It remains to be seen whether the much-covered monkeypox scare will turn out to be a significant crisis, a moderate concern of the likes of Zika, or just a media story of exaggerated importance. But one thing is clear: lab testing for the monkeypox virus is not a concern.
The monkeypox virus is a relative of the smallpox virus that's weaker in severity and transmission than smallpox and that can be detected with PCR. The first draft genome from a swab of a confirmed case was published last week; this will allow the development of PCR tests for detecting the virus from scabs or blisters of potentially infected people. Testing is already available at the U.S. Centers for Disease Control and Prevention (CDC) and in major world laboratories. At least one IVD vendor has acted promptly with this disease event: on Wednesday, May 25, Roche Diagnostics announced it has launched a monkeypox PCR test.
Kalorama Information (sister publication of LabPulse.com) suggests in its most recent report that the market for tests for emerging infections -- that is, infections that are not routinely tested for in high-income nations -- could be worth up to $400 million per year by the end of the decade.
The reason behind this is that there are quite often surprising infectious disease threats arriving in healthcare venues. The monkeypox virus is officially a sylvatic zoonosis -- in lay terms, a wild animal virus. It is not new, and in very rare cases has even been seen before in the U.S.
Despite its name, monkeypox is harbored in and spread by rodents that are descendants of rodents likely infected by a group of laboratory monkeys in the 1950s, from which the name originated. The first human case of monkeypox was reported in 1970. As with the Zika virus, the reason for the attention to monkeypox is not that it is new, but rather that it is reaching countries where it is not endemic.
There are currently almost 200 confirmed and suspected cases of monkeypox associated with the recent outbreak across the world. The disease has been confirmed in Sweden, Italy, Germany, Belgium, France, Canada, and Australia. Symptoms can be mild or severe, and lesions can be very itchy or painful.
Other parts of the world are no stranger to the disease. Nigeria, for instance, saw 558 suspected cases from September 2017 to April 2022; half were confirmed and eight deaths resulted, per statistics from the World Health Organization (WHO). So far this year, 46 cases have been reported and no deaths have been recorded in Nigeria.

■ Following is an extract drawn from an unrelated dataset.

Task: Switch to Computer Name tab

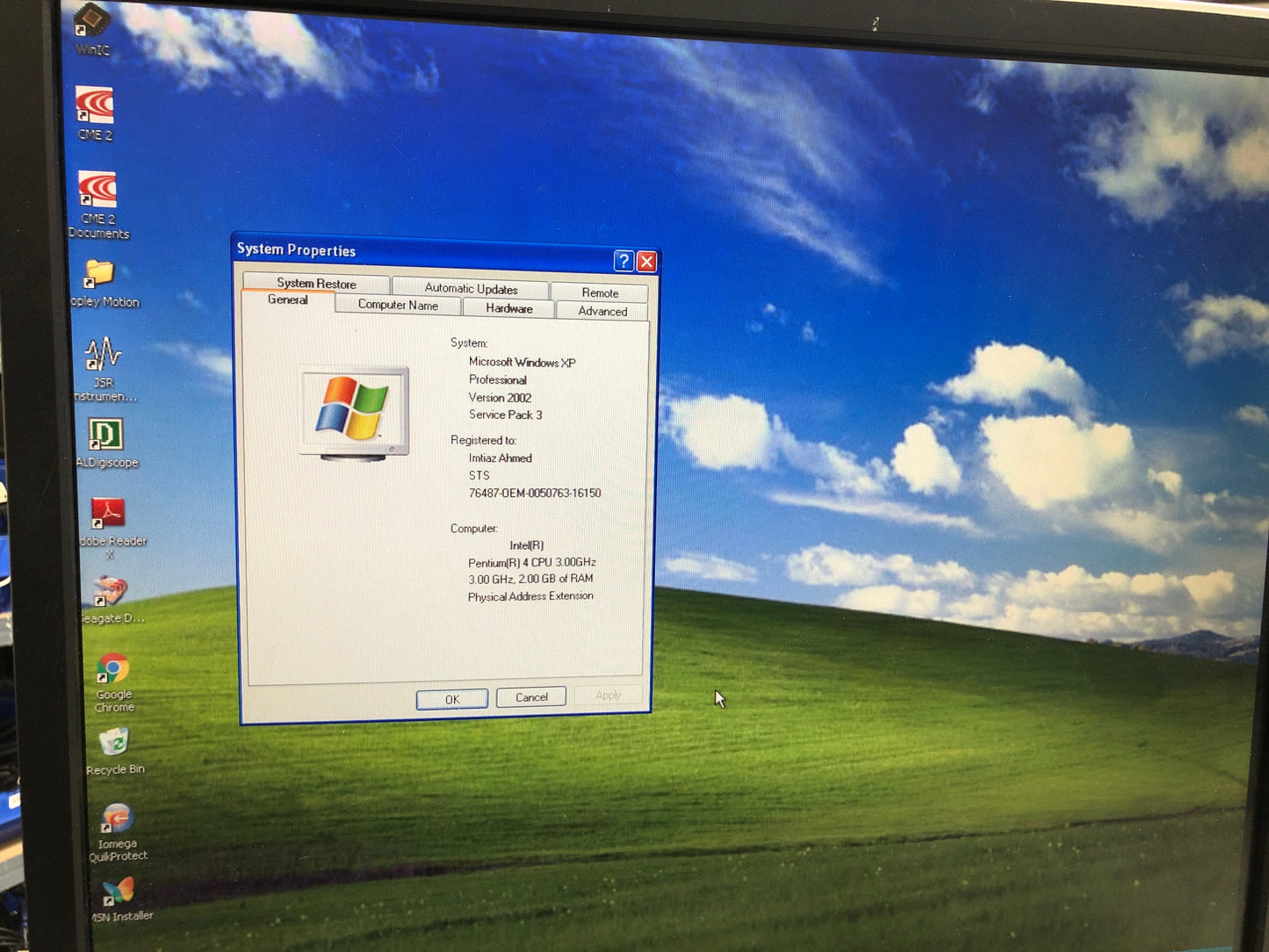Action: click(x=398, y=305)
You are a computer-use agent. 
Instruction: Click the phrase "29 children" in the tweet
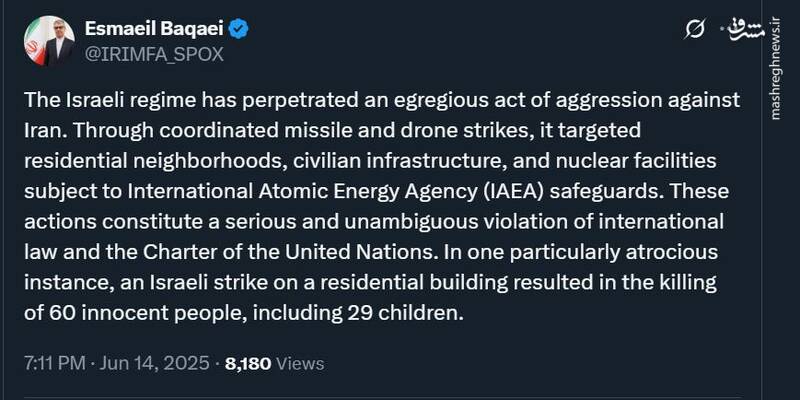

In terms of testing, on May 21 the WHO released guidelines for testing which indicate that confirmation of monkeypox virus infection is based on nucleic acid amplification testing (NAAT), using real-time or conventional PCR for detection of unique sequences of viral DNA. PCR can be used alone, or in combination with sequencing. The guidelines say that the recommended specimen type for laboratory confirmation of monkeypox is skin lesion material, including swabs of the lesion surface and/or exudate, roofs from more than one lesion, or lesion crusts.
Given the severity of the COVID-19 pandemic and increased awareness of viral pandemics in general, WHO also noted the following: "It is recommended that all manipulations of specimens originating from suspected, probable, or confirmed cases of monkeypox in the laboratory be conducted according to a risk-based approach."
The monkeypox virus differs from COVID-19 in several ways:
- It is transmitted by contact rather than respiratory fluids.
- Initial reports indicate the transmission rate is fairly low.
- It transmits via contaminated surfaces or prolonged proximity with other people.
In addition, the disease is arriving at a time of high precaution and adequate supplies of personal protective equipment (PPE), and there are vaccines available for monkeypox. WHO has approved a specific vaccine for monkeypox; the traditional smallpox vaccine also provides protection. However, smallpox vaccines are not widely available at medical facilities, which would have to receive shipments from government stockpiles. Furthermore, populations worldwide under the age of 40 or 50 years no longer benefit from the protection afforded by prior smallpox vaccination programs.
What's behind the sudden reappearance of monkeypox? There are many theories right now. The uptick could be a fluke, or it could be a predictable increase: scientists have predicted monkeypox virus might rise because we eradicated its relative, smallpox, in the late 1970s.
There's also a theory that increased cases are the result of people traveling more after global COVID restrictions were lifted. Right now, healthcare organizations and governments are watching, but initial reports are that there hasn't been a significant mutation that's increased the strength of the virus.
As with the COVID-19 epidemic, the clinical laboratory and IVD industry stands ready; in fact, given the equipping of labs with advanced and automated molecular equipment, there's more testing capacity in the U.S. than ever.
If nothing else, the growing attention on monkeypox will be a test of current laboratory capacities and supply chains, and a useful reminder of the need for preparedness, as Kalorama Information remarks in its latest Infectious Disease Diagnostic Testing: World Market Analysis market report.
Monkeypox may not represent a new COVID-19-like pandemic, but the periodic appearance of new and recurring life-threatening pathogens will underlie gains by creating a need for new IVD and research tools.
Bruce Carlson is the publisher of Kalorama Information, part of Science and Medicine Group.
Disclosure: LabPulse.com is a sister company of Kalorama Information.